MappedArray class has a single subplot based on MappedArray.to_pd() and GenericAccessor.plot():

>>> ma.plots()


combine_mapped_with_other function

combine_mapped_with_other(
    other,
    np_func
)

Combine MappedArray with other compatible object.

If other object is also MappedArray, their id_arr and col_arr must match.


MappedArray class

MappedArray(
    wrapper,
    mapped_arr,
    col_arr,
    id_arr=None,
    idx_arr=None,
    mapping=None,
    col_mapper=None,
    **kwargs
)

Exposes methods for reducing, converting, and plotting arrays mapped by Records class.

Args

wrapper : ArrayWrapper

Array wrapper.

See ArrayWrapper.

mapped_arr : array_like
A one-dimensional array of mapped record values.
col_arr : array_like

A one-dimensional column array.

Must be of the same size as mapped_arr.

id_arr : array_like

A one-dimensional id array. Defaults to simple range.

Must be of the same size as mapped_arr.

idx_arr : array_like

A one-dimensional index array. Optional.

Must be of the same size as mapped_arr.

mapping : namedtuple, dict or callable
Mapping.
col_mapper : ColumnMapper

Column mapper if already known.

Note

It depends upon wrapper and col_arr, so make sure to invalidate col_mapper upon creating a MappedArray instance with a modified wrapper or `col_arr.

MappedArray.replace() does it automatically.

**kwargs

Custom keyword arguments passed to the config.

Useful if any subclass wants to extend the config.

Superclasses

Inherited members


apply method

MappedArray.apply(
    apply_func_nb,
    *args,
    group_by=None,
    apply_per_group=False,
    dtype=None,
    **kwargs
)

Apply function on mapped array per column/group. Returns mapped array.

Applies per group if apply_per_group is True.

See apply_on_mapped_nb().

**kwargs are passed to MappedArray.replace().


apply_mapping method

MappedArray.apply_mapping(
    mapping=None,
    **kwargs
)

Apply mapping on each element.


apply_mask method

MappedArray.apply_mask(
    mask,
    idx_arr=None,
    group_by=None,
    **kwargs
)

Return a new class instance, filtered by mask.

**kwargs are passed to MappedArray.replace().


bottom_n method

MappedArray.bottom_n(
    n,
    **kwargs
)

Filter bottom N elements from each column/group.


bottom_n_mask method

MappedArray.bottom_n_mask(
    n,
    **kwargs
)

Return mask of bottom N elements in each column/group.


boxplot method

MappedArray.boxplot(
    group_by=None,
    **kwargs
)

Plot box plot by column/group.


col_arr property

Column array.


col_mapper property

Column mapper.

See ColumnMapper.


count method

MappedArray.count(
    group_by=None,
    wrap_kwargs=None
)

Return number of values by column/group.
--
=== Tasks to complete ===
A: Quote the part of the MappedArray documentation starting with "id_arr : array_like" and going on through "index array. Optional.".
B: Answer these questions from the MappedArray documentation:
(i) If the other object passed to combine_mapped_with_other is also a MappedArray, which two arrays must match?
(ii) What does id_arr default to?
(iii) Under what condition does MappedArray.apply apply per group?
C: Proceed with the MappedArray documentation from where it stops.

=== Data provided ===
--
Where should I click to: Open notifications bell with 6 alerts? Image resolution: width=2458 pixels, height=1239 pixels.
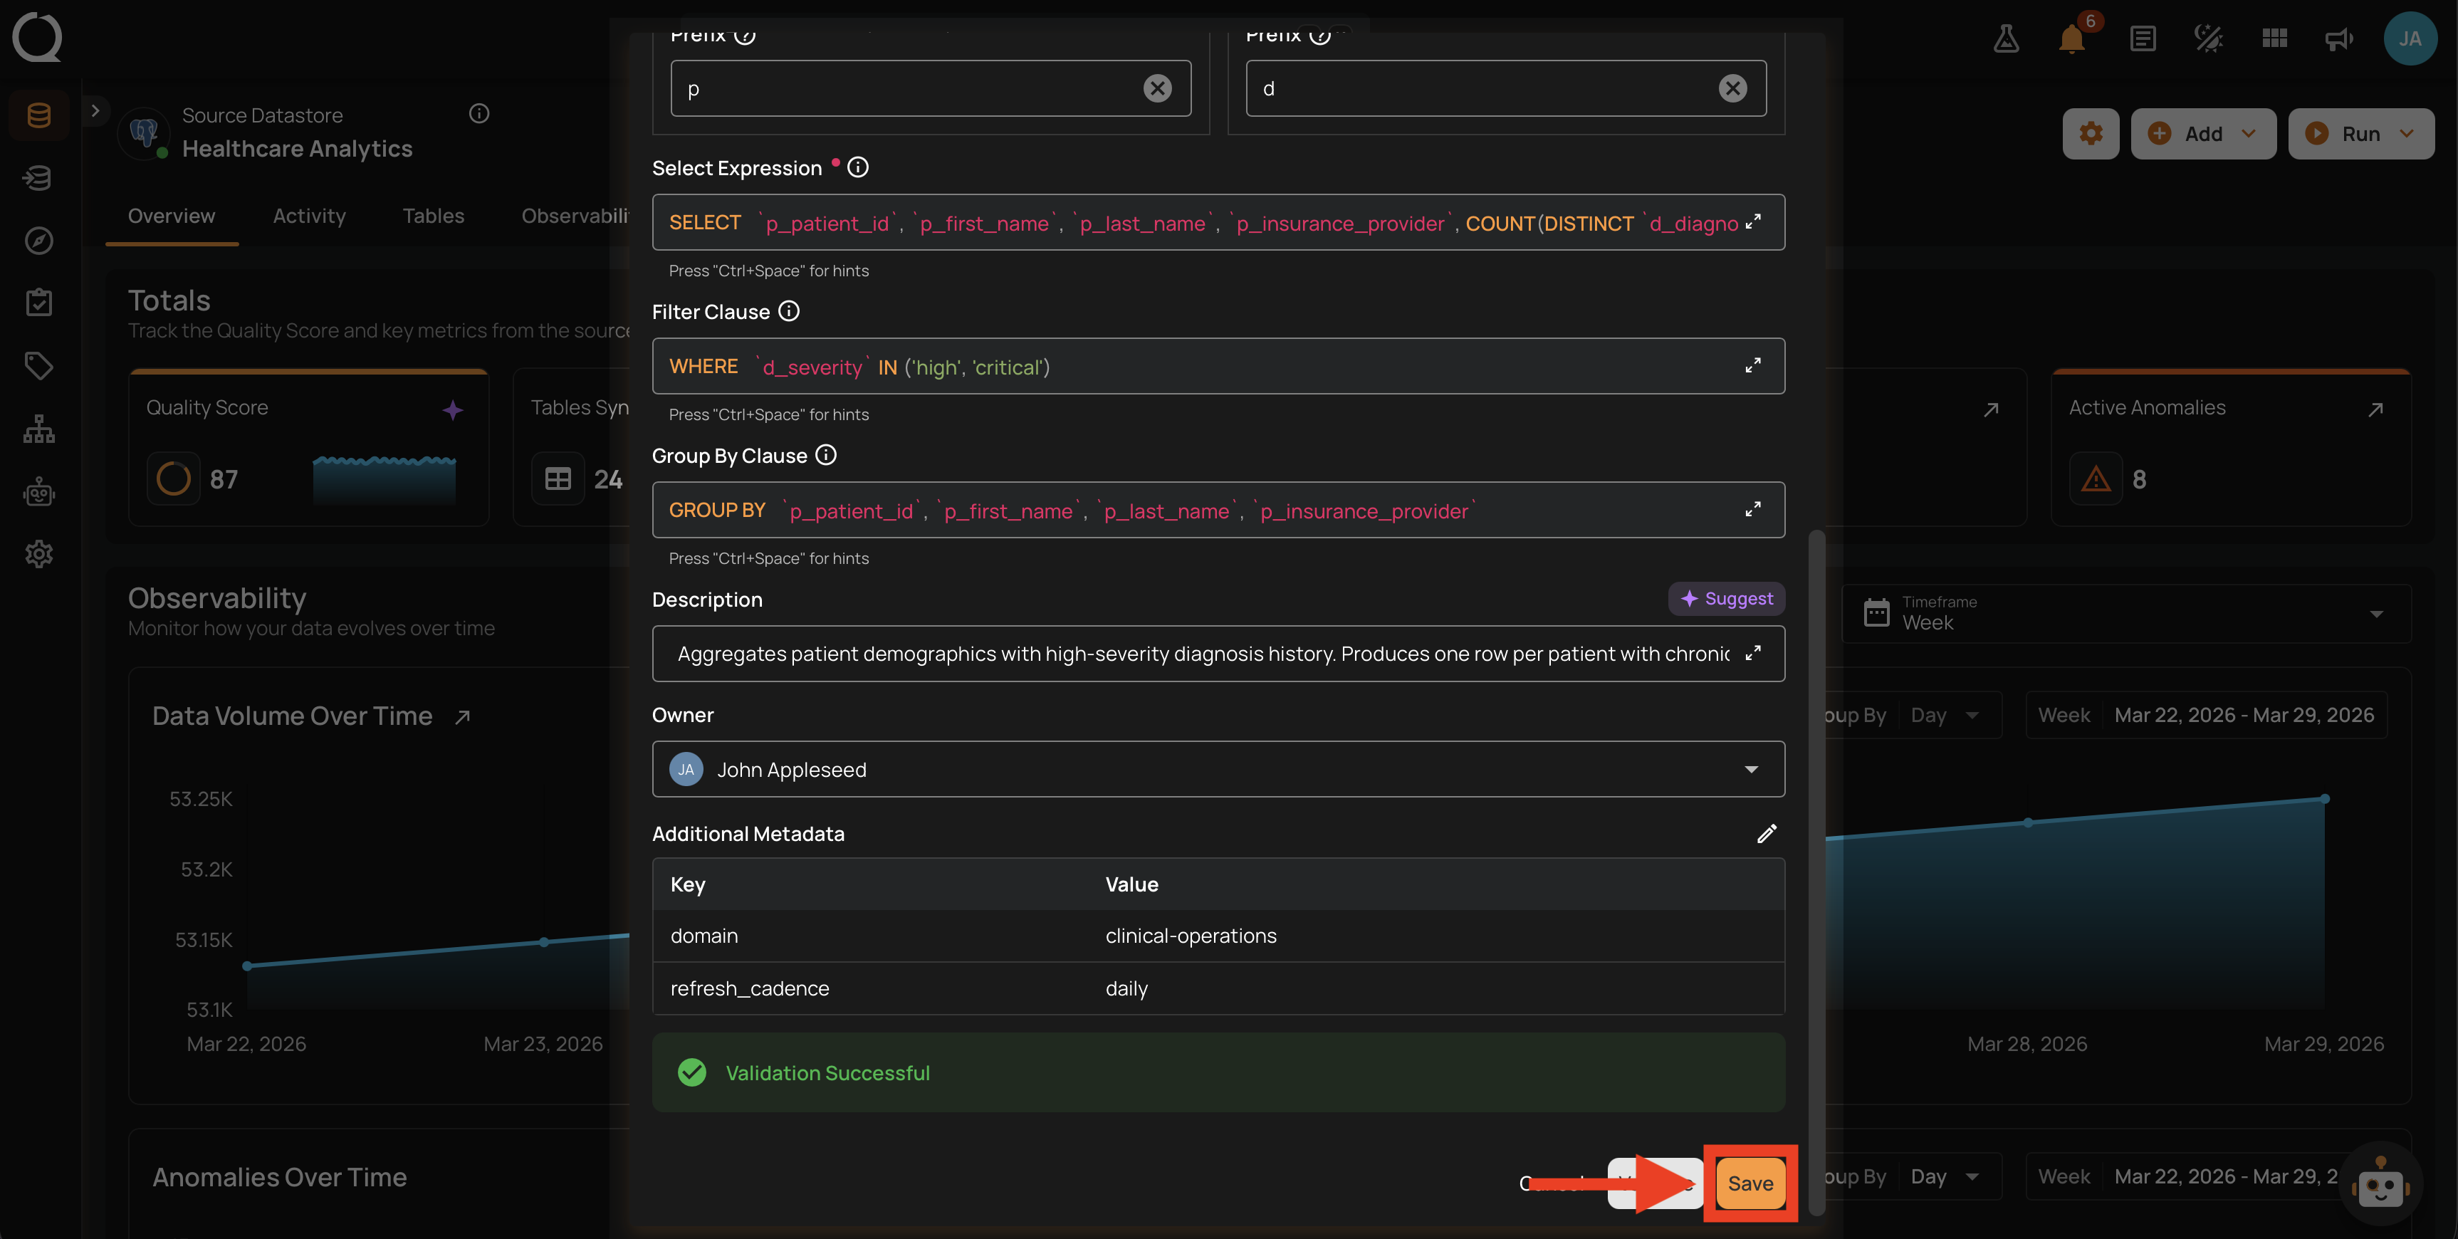point(2073,38)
--
=== Answers to the problems ===
A:
id_arr : array_like

A one-dimensional id array. Defaults to simple range.

Must be of the same size as mapped_arr.

idx_arr : array_like

A one-dimensional index array. Optional.

B:
(i) Their id_arr and col_arr.
(ii) A simple range.
(iii) When apply_per_group is True.

C:
describe method

MappedArray.describe(
    percentiles=None,
    ddof=1,
    group_by=None,
    wrap_kwargs=None,
    **kwargs
)

Return statistics by column/group.


histplot method

MappedArray.histplot(
    group_by=None,
    **kwargs
)

Plot histogram by column/group.


id_arr property

Id array.


idx_arr property

Index array.


idxmax method

MappedArray.idxmax(
    group_by=None,
    wrap_kwargs=None,
    **kwargs
)

Return index of max by column/group.


idxmin method

MappedArray.idxmin(
    group_by=None,
    wrap_kwargs=None,
    **kwargs
)

Return index of min by column/group.


indexing_func method

MappedArray.indexing_func(
    pd_indexing_func,
    **kwargs
)

Perform indexing on MappedArray.


indexing_func_meta method

MappedArray.indexing_func_meta(
    pd_indexing_func,
    **kwargs
)

Perform indexing on MappedArray and return metadata.


is_expandable method

MappedArray.is_expandable(
    idx_arr=None,
    group_by=None
)

See is_mapped_expandable_nb().


is_sorted method

MappedArray.is_sorted(
    incl_id=False
)

Check whether mapped array is sorted.


map_to_mask method

MappedArray.map_to_mask(
    inout_map_func_nb,
    *args,
    group_by=None
)

Map mapped array to a mask.

See mapped_to_mask_nb().


mapped_arr property

Mapped array.


mapping property

Mapping.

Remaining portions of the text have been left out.